Wie die meisten Menschen – und der Autor dieses Blogs – unterstützte Durkheim die Konzepte von Freiheit, Leistung und Fortschritt. Die Betonung der Selbstentwicklung und des privaten Urteils der modernen Gesellschaft ist zu loben. Individualismus ist eine würdige persönliche und soziale Philosophie. Was gefährlich ist, ist die Individuation, die extreme Version, die keinen sozialen Wert anerkennt, der über das persönliche Interesse hinausgeht.
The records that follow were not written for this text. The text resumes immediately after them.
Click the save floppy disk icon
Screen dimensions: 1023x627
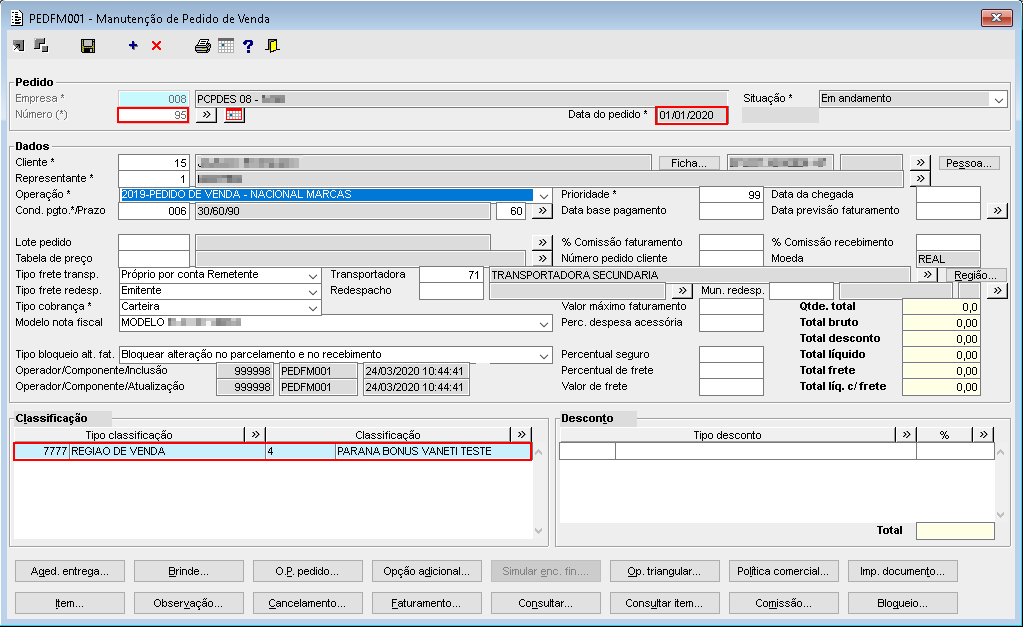88,46
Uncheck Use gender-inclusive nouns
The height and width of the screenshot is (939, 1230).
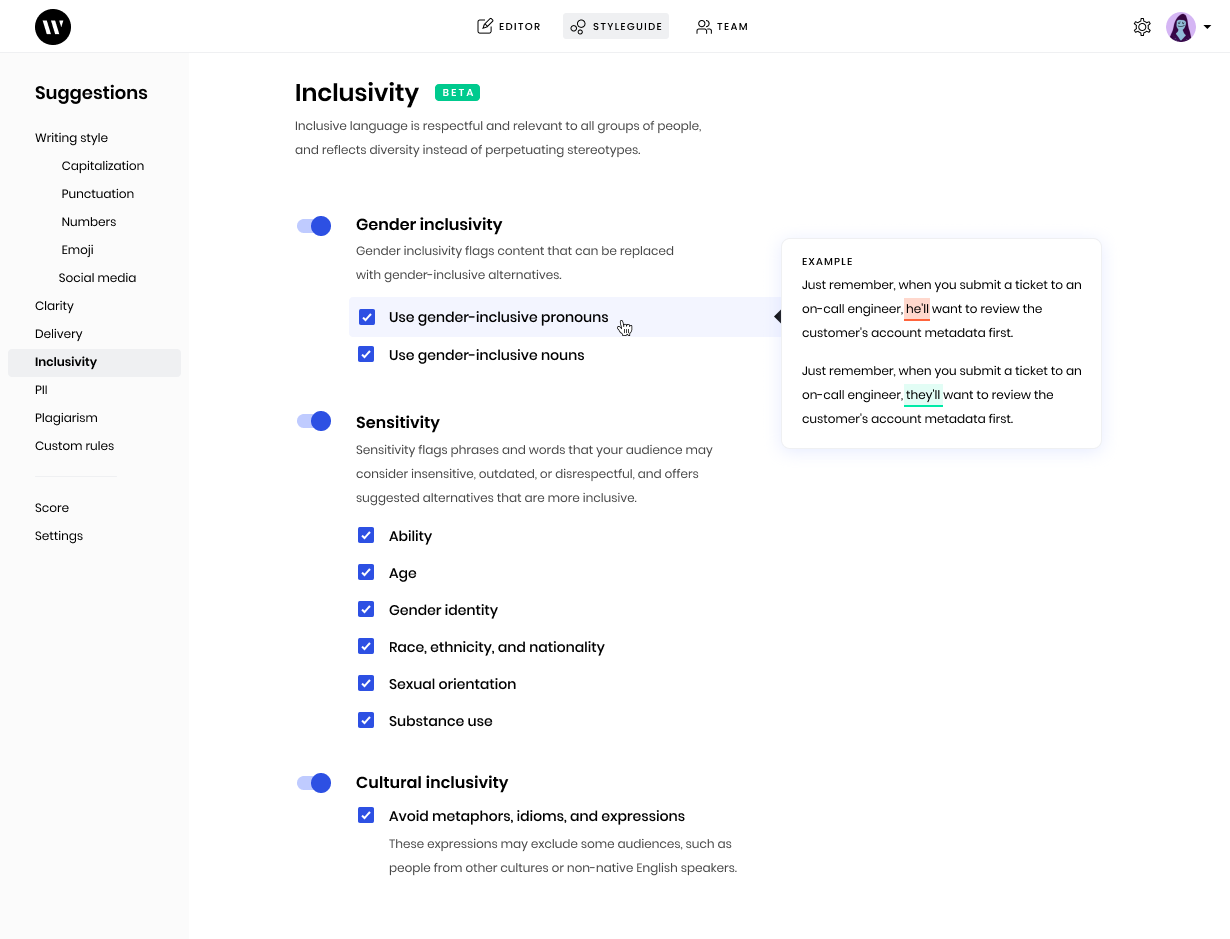tap(366, 354)
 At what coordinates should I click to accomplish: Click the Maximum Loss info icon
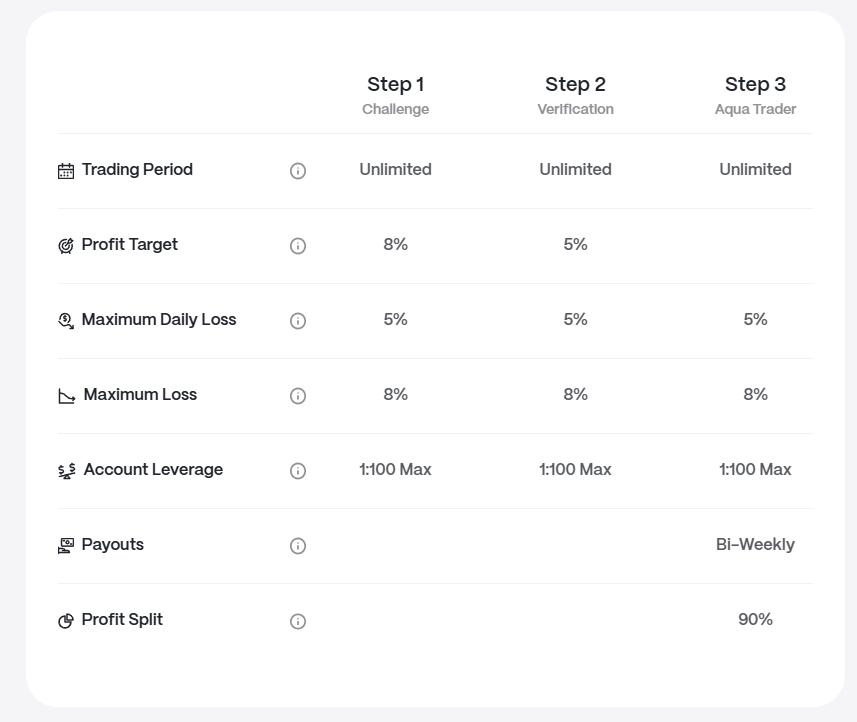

Durkheim lobt ausdrücklich nicht die Art von Kollektivismus, die dem persönlichen Ausdruck zuvorkommen. Seine Diskussionen über "altruistischen" und "fatalistischen" Selbstmord, die in traditionellen Gesellschaften üblich sind, machen dies deutlich. Der Selbstmordattentäter ist kein Modell für die moderne Zeit. Persönliche Wünsche dürfen nicht in einem Nebel ideologischen oder kollektivistischen Ruhms verschwinden. Menschen als Individuen sind von Bedeutung.

Ziel des erfolgreichen Lebens ist es vielmehr, sowohl die Gemeinschaft als auch den Einzelnen zu ehren. Gemeinschaften – wie der Name schon sagt – sind diejenigen, die ihre gemeinsamen Umstände und Verpflichtungen anerkennen – die Grundlage für einen kohärenten Lebensweg. Sie ermöglichen die Erfüllung persönlicher Ambitionen. Sie hemmen einige unserer schädlichen Impulse. Die Einzelpersonen beschließen, verfeinern und revitalisieren diese Gruppenrichtlinien. So verstanden, sind Gesellschaft und Individuum Komplementaritäten und keine Gegensätze. Der Erfolg des einen hängt eng mit dem Erfolg des anderen zusammen.

Verweise

Boorstin, D. (1962). Das Bild: Ein Leitfaden für Pseudo-Ereignisse in Amerika . New York: Harper Kolophon.

Durkheim, E. (1951). Selbstmord: Eine Studie in Soziologie . New York: Freie Presse.